A turbulent debate comes to a resolution with some smiles, as Bear Clan Founder James Favel comes back to Kenora.
"This is the first fully-funded program running 24/7," he said, after this morning's announcement of $1.2 million to fund a 24/7 patrol in the city.
"We're the parent-organization in Winnipeg, and we're still cobbling together our funding a little at a time, so this is really remarkable that the program and the community is getting this kind of support," he noted.
Provincial cabinet minister and Kenora-Rainy River MPP Greg Rickford was joined by an impressive list of community leaders for the announcement. The list included Treaty 3 Grand Chief Francis Kavanaugh, Kenora Chiefs Advisory chair Chief Lorraine Cobiness, Henry Wall of the district services board, Kenora Mayor Dan Reynard and OPP detachment commander Jeff Duggan.
"It became increasingly clear that the province should, if it could, help the city and the Kenora Chiefs Advisory and make this a program that mattered full-time," said Rickford.
Late yesterday, the Kenora Chiefs Advisory announced the Bear Clan would return on a part-time basis, with patrols on weekends. However, by this morning, the announcement had been expanded to run 24-hours a day, seven days a week.
"It certainly was certainly impressed on me that there was a willingness to open a Kenora chapter of Bear Clan to provide a more culturally-appropriate group that's done outstanding work in Winnipeg," Rickford added.

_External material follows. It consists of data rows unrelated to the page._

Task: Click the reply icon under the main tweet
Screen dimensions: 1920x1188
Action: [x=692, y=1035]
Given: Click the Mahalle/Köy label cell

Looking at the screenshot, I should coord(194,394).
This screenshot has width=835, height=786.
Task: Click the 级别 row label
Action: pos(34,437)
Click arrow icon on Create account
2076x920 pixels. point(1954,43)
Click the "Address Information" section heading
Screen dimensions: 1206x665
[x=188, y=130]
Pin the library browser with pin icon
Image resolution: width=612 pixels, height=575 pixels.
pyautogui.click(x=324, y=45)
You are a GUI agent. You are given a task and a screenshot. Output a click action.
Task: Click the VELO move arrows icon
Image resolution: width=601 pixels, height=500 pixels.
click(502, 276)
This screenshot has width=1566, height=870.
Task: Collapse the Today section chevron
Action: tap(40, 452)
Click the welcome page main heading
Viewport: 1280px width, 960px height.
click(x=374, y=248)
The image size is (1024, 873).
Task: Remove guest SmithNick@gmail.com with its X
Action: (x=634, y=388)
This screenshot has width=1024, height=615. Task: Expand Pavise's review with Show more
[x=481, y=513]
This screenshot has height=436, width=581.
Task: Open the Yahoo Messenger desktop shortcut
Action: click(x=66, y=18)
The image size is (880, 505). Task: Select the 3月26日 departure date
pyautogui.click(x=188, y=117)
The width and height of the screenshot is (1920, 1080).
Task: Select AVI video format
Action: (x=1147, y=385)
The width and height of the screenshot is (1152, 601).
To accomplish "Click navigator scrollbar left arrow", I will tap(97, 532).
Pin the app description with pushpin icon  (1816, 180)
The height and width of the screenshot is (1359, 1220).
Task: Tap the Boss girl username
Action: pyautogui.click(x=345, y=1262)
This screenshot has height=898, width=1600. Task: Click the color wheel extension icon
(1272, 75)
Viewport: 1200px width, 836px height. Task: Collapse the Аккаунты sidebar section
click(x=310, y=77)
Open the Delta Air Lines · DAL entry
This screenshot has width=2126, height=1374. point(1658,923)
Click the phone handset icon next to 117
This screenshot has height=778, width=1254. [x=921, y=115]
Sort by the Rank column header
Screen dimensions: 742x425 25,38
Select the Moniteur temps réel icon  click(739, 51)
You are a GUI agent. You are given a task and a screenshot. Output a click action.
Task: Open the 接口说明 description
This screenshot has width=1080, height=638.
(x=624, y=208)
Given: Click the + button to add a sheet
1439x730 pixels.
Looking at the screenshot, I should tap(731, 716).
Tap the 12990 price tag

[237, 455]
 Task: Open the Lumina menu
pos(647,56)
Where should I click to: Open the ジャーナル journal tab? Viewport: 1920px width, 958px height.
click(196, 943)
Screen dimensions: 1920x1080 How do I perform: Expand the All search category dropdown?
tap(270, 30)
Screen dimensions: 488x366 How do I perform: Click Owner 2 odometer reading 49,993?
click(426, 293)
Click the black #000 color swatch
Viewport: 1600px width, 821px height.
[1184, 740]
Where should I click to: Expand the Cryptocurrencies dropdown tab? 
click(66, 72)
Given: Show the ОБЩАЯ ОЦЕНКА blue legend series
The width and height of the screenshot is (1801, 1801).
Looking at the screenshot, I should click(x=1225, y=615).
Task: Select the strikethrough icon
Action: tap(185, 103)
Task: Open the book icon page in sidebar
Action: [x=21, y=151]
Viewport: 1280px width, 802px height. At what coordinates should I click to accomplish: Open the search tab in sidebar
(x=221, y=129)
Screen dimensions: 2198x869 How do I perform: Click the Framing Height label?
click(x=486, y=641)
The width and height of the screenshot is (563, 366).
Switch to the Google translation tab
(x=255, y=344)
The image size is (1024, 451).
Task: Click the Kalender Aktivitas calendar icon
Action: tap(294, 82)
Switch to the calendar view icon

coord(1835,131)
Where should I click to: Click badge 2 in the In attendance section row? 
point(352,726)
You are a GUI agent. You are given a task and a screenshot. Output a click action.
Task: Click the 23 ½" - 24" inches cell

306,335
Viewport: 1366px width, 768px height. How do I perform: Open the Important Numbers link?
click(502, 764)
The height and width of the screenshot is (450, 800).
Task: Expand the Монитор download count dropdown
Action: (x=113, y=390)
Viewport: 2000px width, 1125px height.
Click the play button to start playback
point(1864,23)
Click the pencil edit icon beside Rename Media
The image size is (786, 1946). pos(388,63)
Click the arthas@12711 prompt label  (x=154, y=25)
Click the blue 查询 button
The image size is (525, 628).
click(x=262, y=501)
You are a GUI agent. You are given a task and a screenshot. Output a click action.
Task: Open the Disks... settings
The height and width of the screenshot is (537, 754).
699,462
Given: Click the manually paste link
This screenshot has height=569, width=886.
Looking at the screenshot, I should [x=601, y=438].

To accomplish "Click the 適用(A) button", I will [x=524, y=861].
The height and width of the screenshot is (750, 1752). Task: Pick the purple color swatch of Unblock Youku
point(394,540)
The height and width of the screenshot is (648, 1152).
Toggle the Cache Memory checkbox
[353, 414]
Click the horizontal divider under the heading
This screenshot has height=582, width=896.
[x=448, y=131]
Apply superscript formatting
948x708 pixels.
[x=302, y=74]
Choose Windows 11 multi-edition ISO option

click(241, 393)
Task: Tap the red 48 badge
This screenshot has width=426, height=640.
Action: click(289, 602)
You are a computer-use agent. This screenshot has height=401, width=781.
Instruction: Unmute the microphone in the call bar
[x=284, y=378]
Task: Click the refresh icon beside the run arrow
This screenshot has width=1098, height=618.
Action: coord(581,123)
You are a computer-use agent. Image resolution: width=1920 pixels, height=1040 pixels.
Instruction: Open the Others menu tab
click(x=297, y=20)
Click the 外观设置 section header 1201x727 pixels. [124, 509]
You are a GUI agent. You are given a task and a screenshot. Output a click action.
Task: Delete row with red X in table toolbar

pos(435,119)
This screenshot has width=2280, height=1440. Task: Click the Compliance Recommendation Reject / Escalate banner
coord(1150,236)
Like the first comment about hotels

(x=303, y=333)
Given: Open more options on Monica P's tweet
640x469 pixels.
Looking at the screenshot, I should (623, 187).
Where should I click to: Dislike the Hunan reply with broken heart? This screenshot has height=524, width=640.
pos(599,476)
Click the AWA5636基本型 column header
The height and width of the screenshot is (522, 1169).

The Bear Clan fills a gap left by the end of the Street Patrol last year, when funds were used to help start the downtown shelter. Volunteers with the Bear Clan had previously helped provide an evening patrol on a part-time basis four years ago, after the search for Delaine Copenace.
However, the number of volunteers dwindled over time, putting an end to the program. Funding provided today will allow for patrol members to be paid for their work, in an effort to provide a consistent and effective service.
The need for some kind of a response again this summer was pushed by assaults and encampments at the city's harbourfront.
The Bear Clan has more than 2,000 volunteers in Winnipeg -- and 60 chapters across Canada -- who help keep the streets safe.
The addition of the street patrol should help alleviate the calls for service for officers with the local OPP detachment, who have had the additional burden of trying to provide enforcement during a pandemic, when the court system is effectively closed and inmates are actually being released from the district jail, in an effort to mitigate the risk of the spread of COVID-19 within the institution.
The added impact of the coronavirus on the homeless and vulnerable population wasn't lost on the executive director for the Ontario Human Rights Commission, Raj Dhir, who recognized there were fewer services available for those in need, as staff work from home and agencies closed their doors. In a letter to city council, Dhir encouraged all levels of government -- including First Nation leaders -- to work together with city councillors, in an effort to find solutions to long-standing problems.
The turbulent week was set in motion by a proposed loitering bylaw, which was opposed by First Nation leaders, as well as the human rights commission.
Leaders agreed the announcement will also help future talks, as they deal with health care reforms under the new All Nations Health Team, which includes the construction of a new district hospital. The partners are also looking at housing, along with supports for mental health and addictions, which would be the fulfillment of the Housing First strategy inspired by Streets to Homes in Toronto more than a decade ago.
In his comments, Wall said the community's new remand centre should open this fall. The construction of treatment beds near the Evergreen Rink are being delayed by the pandemic. The location of new units for seniors is expected to be announced within days.
Wall thanked the city for helping to ease zoning restrictions, which made it more difficult to move ahead with new units.